Poco les importará que sus amos los lleven sujetos con la correa de la hipoteca y que les pongan el bozal de la precariedad laboral. Poco les importará lo que pase en el mundo, o en la calle de al lado, siempre que les saquen a pasear los fines de semana al centro comercial más cercano, no les falte su ración de soma televisivo y puedan presumir ante los amigos y la familia de coche nuevo, televisión de plasma, GPS o móvil último modelo. Están domados, completamente domados, como lo demuestra la preocupante infantilización de la sociedad, que ya tiene su inicio en el colegio -mejor empezar cuando todavía son unos cachorros- y luego continúa con una adolescencia descerebrada y casi perpetua. Y así, todos contentos.

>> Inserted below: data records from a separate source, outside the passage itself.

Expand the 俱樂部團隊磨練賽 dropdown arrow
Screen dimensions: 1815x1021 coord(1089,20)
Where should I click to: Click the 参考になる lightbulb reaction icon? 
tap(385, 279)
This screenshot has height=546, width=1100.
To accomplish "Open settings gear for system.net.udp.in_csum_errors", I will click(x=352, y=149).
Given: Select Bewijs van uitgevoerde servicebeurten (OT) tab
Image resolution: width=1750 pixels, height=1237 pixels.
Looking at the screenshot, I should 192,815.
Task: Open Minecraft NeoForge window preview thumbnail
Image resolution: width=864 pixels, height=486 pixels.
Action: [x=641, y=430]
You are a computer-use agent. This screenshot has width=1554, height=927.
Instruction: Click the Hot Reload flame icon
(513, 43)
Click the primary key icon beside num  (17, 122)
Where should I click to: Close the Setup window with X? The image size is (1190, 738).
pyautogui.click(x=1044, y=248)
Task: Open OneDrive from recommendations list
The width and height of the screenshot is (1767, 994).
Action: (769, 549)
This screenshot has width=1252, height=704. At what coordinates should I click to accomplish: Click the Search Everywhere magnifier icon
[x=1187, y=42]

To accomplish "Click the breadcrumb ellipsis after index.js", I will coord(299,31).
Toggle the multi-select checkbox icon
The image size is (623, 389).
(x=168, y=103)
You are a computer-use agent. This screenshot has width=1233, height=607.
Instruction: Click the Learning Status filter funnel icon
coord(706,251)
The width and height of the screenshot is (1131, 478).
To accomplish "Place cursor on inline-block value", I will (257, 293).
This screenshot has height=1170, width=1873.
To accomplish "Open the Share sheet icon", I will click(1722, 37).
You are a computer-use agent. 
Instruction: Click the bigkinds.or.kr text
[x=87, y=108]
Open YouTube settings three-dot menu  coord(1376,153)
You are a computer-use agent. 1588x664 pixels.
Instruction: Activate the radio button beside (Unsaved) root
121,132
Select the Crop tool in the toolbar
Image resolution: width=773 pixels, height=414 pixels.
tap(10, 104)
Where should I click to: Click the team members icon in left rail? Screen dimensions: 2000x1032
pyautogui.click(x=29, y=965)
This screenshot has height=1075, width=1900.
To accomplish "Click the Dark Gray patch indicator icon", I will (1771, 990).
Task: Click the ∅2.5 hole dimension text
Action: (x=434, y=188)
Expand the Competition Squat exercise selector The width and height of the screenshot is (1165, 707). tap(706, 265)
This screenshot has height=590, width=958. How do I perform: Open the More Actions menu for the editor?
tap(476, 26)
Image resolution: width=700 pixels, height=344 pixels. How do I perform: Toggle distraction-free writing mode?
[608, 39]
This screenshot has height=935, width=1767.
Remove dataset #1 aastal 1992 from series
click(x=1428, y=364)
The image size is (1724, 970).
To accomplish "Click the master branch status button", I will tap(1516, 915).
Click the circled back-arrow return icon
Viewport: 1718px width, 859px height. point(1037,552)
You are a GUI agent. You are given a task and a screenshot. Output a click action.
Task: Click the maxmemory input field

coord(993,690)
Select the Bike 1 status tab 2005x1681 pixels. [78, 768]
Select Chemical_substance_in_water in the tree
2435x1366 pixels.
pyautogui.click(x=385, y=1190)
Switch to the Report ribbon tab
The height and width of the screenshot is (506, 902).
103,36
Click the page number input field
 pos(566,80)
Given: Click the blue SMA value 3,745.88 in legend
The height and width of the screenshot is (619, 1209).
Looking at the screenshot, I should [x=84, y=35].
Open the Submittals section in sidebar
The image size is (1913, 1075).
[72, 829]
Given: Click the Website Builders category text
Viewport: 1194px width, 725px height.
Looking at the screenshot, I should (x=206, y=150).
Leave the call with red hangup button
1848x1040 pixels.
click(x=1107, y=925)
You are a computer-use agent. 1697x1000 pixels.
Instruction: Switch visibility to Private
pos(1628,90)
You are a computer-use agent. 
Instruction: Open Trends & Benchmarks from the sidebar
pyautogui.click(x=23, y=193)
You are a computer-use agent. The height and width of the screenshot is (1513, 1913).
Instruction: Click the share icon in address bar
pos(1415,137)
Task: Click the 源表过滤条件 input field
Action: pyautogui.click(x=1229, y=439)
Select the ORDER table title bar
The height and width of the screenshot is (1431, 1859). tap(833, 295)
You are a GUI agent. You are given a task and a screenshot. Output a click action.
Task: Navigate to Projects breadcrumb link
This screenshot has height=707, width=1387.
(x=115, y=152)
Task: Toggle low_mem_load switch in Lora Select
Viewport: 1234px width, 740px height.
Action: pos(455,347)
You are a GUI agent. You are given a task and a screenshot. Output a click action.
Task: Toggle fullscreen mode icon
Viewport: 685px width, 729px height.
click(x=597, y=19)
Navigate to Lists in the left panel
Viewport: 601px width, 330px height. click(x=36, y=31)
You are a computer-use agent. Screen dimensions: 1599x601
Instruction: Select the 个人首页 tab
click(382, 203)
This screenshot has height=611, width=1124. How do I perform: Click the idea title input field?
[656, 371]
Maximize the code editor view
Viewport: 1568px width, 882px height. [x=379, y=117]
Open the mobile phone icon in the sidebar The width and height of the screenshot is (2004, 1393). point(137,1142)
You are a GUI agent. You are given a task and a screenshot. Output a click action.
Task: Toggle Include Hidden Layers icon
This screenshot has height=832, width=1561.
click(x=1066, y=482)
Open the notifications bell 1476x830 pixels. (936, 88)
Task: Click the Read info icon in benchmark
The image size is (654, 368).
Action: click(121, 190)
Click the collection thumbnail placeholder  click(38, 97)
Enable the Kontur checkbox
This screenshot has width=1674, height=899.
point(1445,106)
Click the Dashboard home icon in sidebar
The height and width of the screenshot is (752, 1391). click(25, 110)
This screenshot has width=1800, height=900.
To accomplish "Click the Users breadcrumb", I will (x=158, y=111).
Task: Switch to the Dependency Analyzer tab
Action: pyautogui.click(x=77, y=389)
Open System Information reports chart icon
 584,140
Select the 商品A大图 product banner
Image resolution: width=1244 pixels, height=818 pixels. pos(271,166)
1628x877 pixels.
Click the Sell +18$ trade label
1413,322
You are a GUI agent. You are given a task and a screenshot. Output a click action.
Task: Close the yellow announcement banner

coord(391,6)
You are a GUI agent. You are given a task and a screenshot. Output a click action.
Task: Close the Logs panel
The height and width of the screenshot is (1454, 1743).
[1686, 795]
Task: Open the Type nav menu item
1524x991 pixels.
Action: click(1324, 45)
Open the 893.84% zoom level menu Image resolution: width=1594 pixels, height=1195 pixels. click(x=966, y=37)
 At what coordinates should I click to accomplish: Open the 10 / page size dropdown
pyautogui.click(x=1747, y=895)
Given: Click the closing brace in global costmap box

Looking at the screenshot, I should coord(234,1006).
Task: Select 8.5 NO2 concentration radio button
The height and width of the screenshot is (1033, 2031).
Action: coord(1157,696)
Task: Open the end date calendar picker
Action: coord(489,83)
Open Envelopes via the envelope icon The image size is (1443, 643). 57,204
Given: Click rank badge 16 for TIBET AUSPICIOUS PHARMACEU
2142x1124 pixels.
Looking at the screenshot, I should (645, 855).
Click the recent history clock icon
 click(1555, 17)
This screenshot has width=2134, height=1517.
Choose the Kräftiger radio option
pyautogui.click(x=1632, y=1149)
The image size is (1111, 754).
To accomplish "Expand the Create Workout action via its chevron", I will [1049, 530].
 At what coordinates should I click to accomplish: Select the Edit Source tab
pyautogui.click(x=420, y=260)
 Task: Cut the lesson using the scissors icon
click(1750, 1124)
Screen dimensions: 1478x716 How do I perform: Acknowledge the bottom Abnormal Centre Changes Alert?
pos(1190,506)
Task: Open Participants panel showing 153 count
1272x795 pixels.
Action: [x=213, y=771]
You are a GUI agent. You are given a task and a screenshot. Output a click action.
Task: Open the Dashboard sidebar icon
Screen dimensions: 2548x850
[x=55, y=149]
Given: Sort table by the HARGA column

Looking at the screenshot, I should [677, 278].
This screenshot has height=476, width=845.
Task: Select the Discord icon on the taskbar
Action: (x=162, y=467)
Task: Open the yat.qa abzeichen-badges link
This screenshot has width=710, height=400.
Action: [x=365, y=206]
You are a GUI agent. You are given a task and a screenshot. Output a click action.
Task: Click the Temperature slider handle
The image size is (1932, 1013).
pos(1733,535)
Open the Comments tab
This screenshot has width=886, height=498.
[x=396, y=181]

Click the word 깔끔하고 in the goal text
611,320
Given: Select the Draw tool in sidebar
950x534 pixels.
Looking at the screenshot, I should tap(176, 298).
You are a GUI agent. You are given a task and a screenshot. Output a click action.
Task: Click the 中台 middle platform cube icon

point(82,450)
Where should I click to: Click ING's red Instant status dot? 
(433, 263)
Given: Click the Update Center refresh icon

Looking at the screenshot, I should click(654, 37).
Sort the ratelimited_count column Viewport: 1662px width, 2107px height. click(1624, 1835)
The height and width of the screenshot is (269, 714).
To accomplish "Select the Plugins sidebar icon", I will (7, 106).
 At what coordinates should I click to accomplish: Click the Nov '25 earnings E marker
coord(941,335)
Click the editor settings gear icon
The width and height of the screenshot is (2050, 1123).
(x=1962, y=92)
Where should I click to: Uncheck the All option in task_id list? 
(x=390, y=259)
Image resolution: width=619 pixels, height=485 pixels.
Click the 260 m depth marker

Puede que esto no sea todavía el inicio de la decadencia irreversible de nuestra sociedad, Dios no lo quiera porque las posibles alternativas que se vislumbran en lontananza son para echarse a temblar; pero mucho me temo que ese espíritu crítico y exigente que, desde el Renacimiento para acá, hizo de Europa lo que hoy es, está tan difunto como aquellos próceres que con tantos esfuerzos lo alentaron.